Au temps du goulag, les prisonniers politiques classés dans la catégorie des « criminels » étaient relégués aux travaux forcés. Aujourd'hui des millions de travailleurs brutalement exploités sont relégués au statut de criminels.
L'équation du goulag « criminel = forçat » a été reformulée par le néolibéralisme en ces termes « travailleur = criminel caché ». Tout le drame de la migration globale est exprimé dans cette nouvelle formule : ceux qui travaillent sont des criminels en puissance. Lorsqu'ils sont accusés, c'est donc d'être coupables de tenter de survivre à n'importe quel prix.
Quinze millions de femmes et d'hommes mexicains travaillent aux Etats-Unis sans papiers et sont par conséquent en situation illégale. Un mur de béton de mille deux cents kilomètres et un mur « virtuel » de mille huit cents miradors sont en projet le long de la frontière séparant les Etats-Unis du Mexique. Des voies pour les contourner toutefois – toutes dangereuses – seront bien sûr trouvées.

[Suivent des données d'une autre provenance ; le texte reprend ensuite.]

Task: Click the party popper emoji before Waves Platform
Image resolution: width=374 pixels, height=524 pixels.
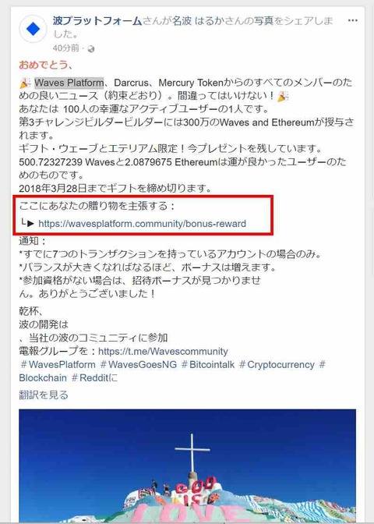Action: click(25, 83)
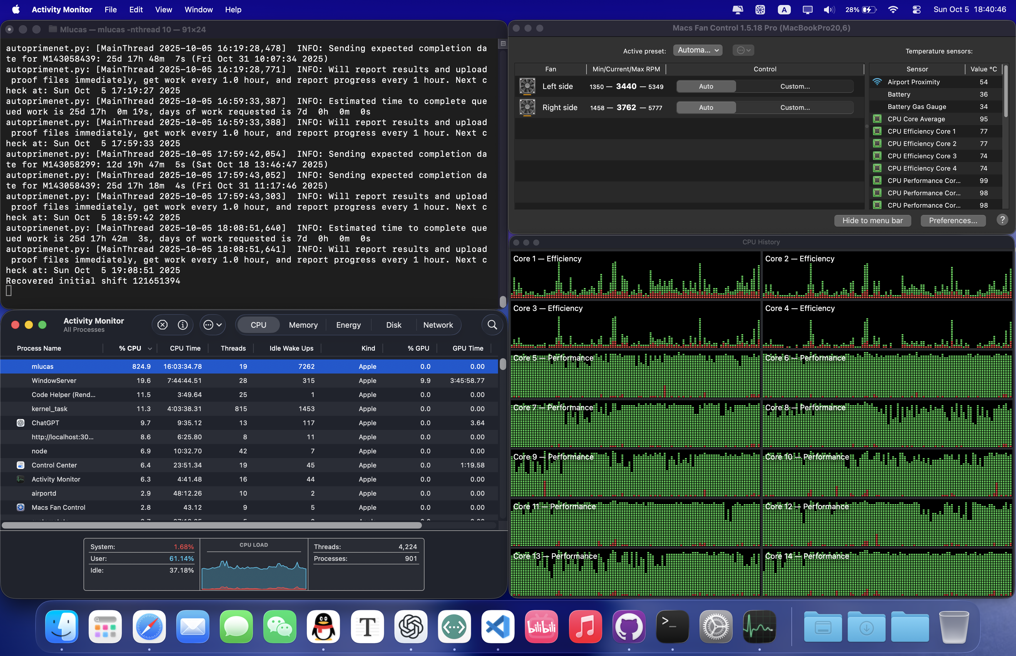Click the horizontal scrollbar under process list

point(212,526)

Entre le capitalisme industriel qui repose sur la fabrication et les usines, et le capitalisme financier qui dépend de la libre spéculation des marchés et des « traders » de façade, la zone d'incarcération a changé. Les transactions financières spéculatives s'élèvent chaque jour à mille trois cents milliards de dollars ; cinquante fois plus que le montant total des échanges commerciaux. La prison est à présent aussi vaste que la planète. Les zones qui lui sont allouées sont variables. Et peuvent être appelées chantiers, camps de réfugiés, galeries marchandes, périphéries urbaines, ghettos, immeubles de bureaux, bidonvilles, banlieues. Ce qui est essentiel, c'est que ceux qui sont incarcérés dans ces zones sont des camarades prisonniers.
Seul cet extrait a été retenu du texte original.